Abstract: Sexual/Healing situates the recent emergence of articles that detail exchanges between people with disabilities and sex workers, and traces their distinct yet intertwined histories of outlaw sexuality. Mainstream media publications, including Vice, The Guardian and CBC, depict a two-way project of rehabilitation mediated by the intimate transfer of sexual knowledge. In this public spectacle of social recuperation, sex workers are figured as healers and private educators who prepare their disabled clients for a “healthy” sex life. Tales of intimate encounters facilitate the reintegration of both sex workers and people with disabilities into the public body as (re)productive citizens to ultimately reaffirm the superiority of (hetero)normative social relations for an able-bodied audience. While this turn in media representation explicitly motions towards social progress and its own progressive politics, in doing so it inadvertently betrays that rehabilitation is an inherently incomplete project.

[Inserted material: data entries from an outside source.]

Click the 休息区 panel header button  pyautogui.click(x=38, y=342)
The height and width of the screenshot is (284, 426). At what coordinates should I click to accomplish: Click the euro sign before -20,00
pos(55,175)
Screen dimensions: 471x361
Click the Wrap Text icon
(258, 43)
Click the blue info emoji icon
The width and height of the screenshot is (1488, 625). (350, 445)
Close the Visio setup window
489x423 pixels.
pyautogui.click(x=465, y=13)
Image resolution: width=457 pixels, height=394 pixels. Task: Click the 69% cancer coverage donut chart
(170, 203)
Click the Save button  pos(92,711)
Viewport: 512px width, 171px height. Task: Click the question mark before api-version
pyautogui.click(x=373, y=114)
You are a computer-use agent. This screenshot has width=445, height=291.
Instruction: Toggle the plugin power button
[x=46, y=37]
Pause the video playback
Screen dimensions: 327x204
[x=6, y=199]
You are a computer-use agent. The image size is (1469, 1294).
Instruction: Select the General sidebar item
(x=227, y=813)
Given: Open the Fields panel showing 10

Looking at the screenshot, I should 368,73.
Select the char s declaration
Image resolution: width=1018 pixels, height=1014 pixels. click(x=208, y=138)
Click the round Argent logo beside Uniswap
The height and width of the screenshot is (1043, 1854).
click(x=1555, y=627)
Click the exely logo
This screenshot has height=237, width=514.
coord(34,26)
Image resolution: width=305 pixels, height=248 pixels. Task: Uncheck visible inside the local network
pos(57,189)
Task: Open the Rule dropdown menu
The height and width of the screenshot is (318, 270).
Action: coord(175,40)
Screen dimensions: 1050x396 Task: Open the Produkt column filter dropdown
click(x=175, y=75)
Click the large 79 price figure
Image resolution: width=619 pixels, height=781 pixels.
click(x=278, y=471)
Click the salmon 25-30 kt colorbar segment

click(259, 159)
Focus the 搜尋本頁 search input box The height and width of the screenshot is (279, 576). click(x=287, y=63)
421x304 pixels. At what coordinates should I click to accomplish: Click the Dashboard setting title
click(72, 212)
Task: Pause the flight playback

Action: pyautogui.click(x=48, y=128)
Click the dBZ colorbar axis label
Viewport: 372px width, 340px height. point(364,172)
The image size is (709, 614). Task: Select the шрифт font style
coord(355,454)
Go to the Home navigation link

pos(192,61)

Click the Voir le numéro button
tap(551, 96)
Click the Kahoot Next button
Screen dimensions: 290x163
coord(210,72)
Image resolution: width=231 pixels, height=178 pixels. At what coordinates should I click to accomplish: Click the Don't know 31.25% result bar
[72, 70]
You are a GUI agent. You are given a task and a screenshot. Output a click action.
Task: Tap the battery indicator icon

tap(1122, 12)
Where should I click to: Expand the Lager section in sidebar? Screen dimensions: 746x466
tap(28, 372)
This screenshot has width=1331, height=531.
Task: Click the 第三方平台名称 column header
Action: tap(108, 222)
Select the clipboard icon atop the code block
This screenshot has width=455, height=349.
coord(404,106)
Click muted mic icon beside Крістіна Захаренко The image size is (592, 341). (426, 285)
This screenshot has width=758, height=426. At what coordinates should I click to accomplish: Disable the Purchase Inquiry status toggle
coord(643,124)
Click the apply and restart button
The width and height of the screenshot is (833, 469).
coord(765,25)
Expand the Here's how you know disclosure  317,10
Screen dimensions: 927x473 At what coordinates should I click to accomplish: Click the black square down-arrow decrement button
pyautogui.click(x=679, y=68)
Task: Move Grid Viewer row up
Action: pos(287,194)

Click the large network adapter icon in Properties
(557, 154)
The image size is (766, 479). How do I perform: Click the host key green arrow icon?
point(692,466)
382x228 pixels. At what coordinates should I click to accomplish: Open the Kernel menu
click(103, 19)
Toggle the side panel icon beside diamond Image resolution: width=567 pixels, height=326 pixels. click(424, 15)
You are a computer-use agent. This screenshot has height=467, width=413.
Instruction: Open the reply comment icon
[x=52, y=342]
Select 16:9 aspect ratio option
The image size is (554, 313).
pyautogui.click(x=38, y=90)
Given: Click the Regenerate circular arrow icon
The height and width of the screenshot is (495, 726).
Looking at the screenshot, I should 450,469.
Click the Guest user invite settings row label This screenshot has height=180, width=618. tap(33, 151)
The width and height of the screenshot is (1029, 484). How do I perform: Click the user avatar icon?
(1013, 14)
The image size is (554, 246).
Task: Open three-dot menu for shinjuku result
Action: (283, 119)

Bio: Angela is a graduate student in the Department of Biology at McGill, where she researches the dynamics of DNA replication. She is interested in understanding how social values inform the development of scientific research and medicine, and hopes to develop curriculum for biomedical students and researchers that explores the role of race, gender, sexuality, class and ability in modern science. She currently serves as the Equity and Diversity Commissioner of the Post-Graduate Students’ Society. Angela completed her BSc. in Biology and Women’s Studies at McGill in 2015.